Clotilde Allavena est infectiologue au service de maladies infectieuses et tropicales du CHU de Nantes, spécialiste du VIH. Après avoir suivi les échanges et les présentations à la CROI, elle nous présente les trois points qu’elle retient en matière de traitement contre le VIH.
Dernière mise à jour le 13 mars 2023
Parmi l’actualité thérapeutiques VIH de la CROI, de nouvelles données ont été apportées sur le lénacapavir, un nouvel inhibiteur capsidique à action prolongée en cours de développement.
Les résultats à 52 semaines de l’étude CALIBRATE ont été présentés. Cette étude compare quatre traitements en première ligne :
La seconde étude, CAPELLA, porte sur des patients en échec virologique multirésistants. Les 72 patients étaient divisés en deux groupes :
Au bout d’un an de traitement, dans le premier groupe, 83 % des patients ont une charge virale indétectable. Ce pourcentage est de 81 % au bout de six mois dans le second groupe.
« Ces patients sont immunodéprimés, infectés par des souches virales extrêmement résistantes – plus de la moitié n’ont pas plus d’une molécule encore active dans leur schéma thérapeutique. 60 % des patients avait un taux de lymphocytes CD4 inférieur à 200/mm3. Ces résultats montrent tout l’intérêt de cette nouvelle molécule », rapporte la clinicienne. Dans les cas d’échec, huit patients ont présenté des résistances au lénacapavir, observées dans les cas où ils n’avaient aucune molécule active associée ou des problèmes importants d’observance. « Aujourd’hui, il manque encore des molécules qui auraient une durée d’action aussi longue que le lénacapavir pour y être associées. Les essais portant sur l’association entre le lénacapavir et l’islatravir (molécule à longue demi-vie) sont interrompus en raison d’un effet secondaire de l’islatravir, se traduisant par une lymphopénie, encore inexpliqué chez certains patients », modère l’infectiologue.
Les bNAbs sont des molécules injectables encore aux premiers stades de la recherche clinique. Deux essais de phase I ont été présentés à la CROI (l’une associant deux bNAbs et l’autre trois bNAbs), ayant inclus un total de dix patients – certains n’ayant jamais reçu de traitements antirétroviraux, d’autres en interruption de traitement depuis au moins quatre semaines. Parmi eux, trois patients ont obtenu une charge virale indétectable prolongée jusqu’à 70 jours. Chez six patients, une baisse significative de la charge virale a été observée avant qu’elle ne remonte après deux à quatre semaines.
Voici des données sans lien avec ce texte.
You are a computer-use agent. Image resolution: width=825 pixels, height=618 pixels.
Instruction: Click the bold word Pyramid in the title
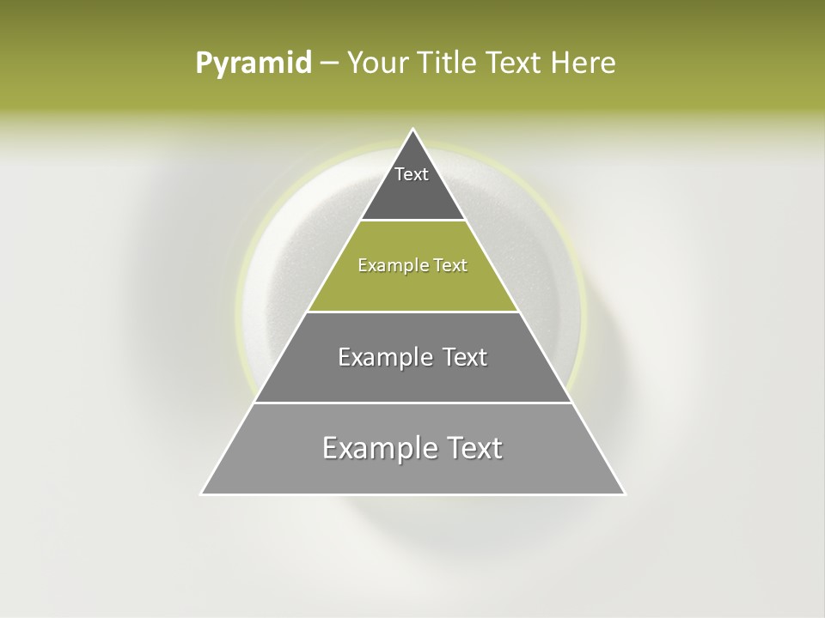pyautogui.click(x=254, y=64)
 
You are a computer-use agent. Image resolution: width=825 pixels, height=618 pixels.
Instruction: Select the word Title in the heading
pyautogui.click(x=448, y=64)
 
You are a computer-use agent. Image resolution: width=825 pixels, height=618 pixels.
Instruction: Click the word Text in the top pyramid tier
pyautogui.click(x=412, y=174)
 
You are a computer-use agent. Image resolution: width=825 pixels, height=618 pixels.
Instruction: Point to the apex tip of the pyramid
pyautogui.click(x=413, y=130)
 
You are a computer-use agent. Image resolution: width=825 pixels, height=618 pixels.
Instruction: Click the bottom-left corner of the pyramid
pyautogui.click(x=202, y=494)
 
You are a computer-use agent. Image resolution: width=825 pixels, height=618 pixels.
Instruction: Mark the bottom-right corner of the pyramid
pyautogui.click(x=625, y=494)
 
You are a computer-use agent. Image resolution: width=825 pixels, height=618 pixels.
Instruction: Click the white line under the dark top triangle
pyautogui.click(x=413, y=221)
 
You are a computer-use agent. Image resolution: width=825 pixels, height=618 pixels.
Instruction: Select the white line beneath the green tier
pyautogui.click(x=413, y=312)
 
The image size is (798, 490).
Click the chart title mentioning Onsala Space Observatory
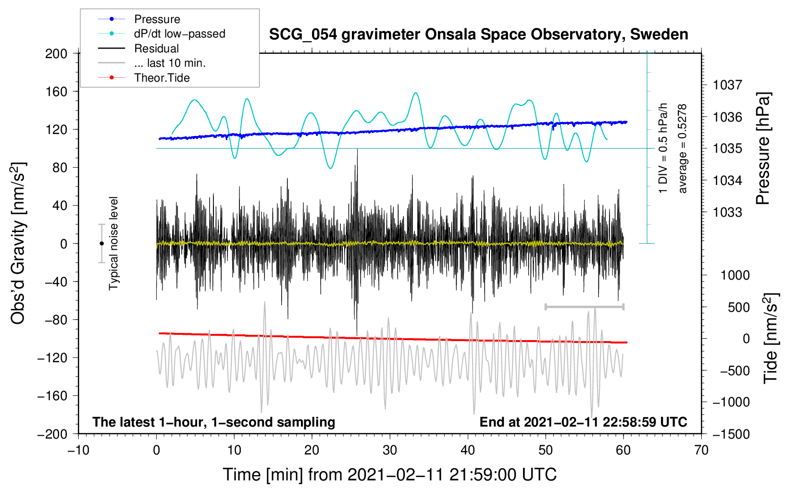[478, 35]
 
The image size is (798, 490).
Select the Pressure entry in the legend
[157, 19]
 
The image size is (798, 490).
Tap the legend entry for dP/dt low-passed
[179, 34]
« On constate, d’une part, que la demi-vie attendue de ces bNAbs est plus courte que celle observée dans les études chez les patients non infectés par le VIH, ce qui est inattendu. D’autre part, chez les patients en échec, des souches virales pré-existantes ont été identifiées comme résistantes à au moins un bNAbs proposé. Il s’agit ici davantage d’une preuve de concept, analyse Clotilde Allavena. Peut-être qu’à l’avenir les bNAbs, lorsqu’ils auront leur place dans les pratiques cliniques, seront davantage indiqués en traitement de maintenance avec des antirétroviraux classiques ou en traitement intermittent. Les associations de bNAbs devront prendre en compte les souches virales qu’ils sont capables de neutraliser et la durée du contrôle de la réplication virale, qui varient d’un bNAbs à l’autre. Beaucoup reste à découvrir sur ces anticorps et sur les associations thérapeutiques efficaces. »
Plusieurs études se sont penchées sur les traitements antirétroviraux (ARV) pendant la grossesse, chez les nouveau-nés et sur la transmission materno-fœtale.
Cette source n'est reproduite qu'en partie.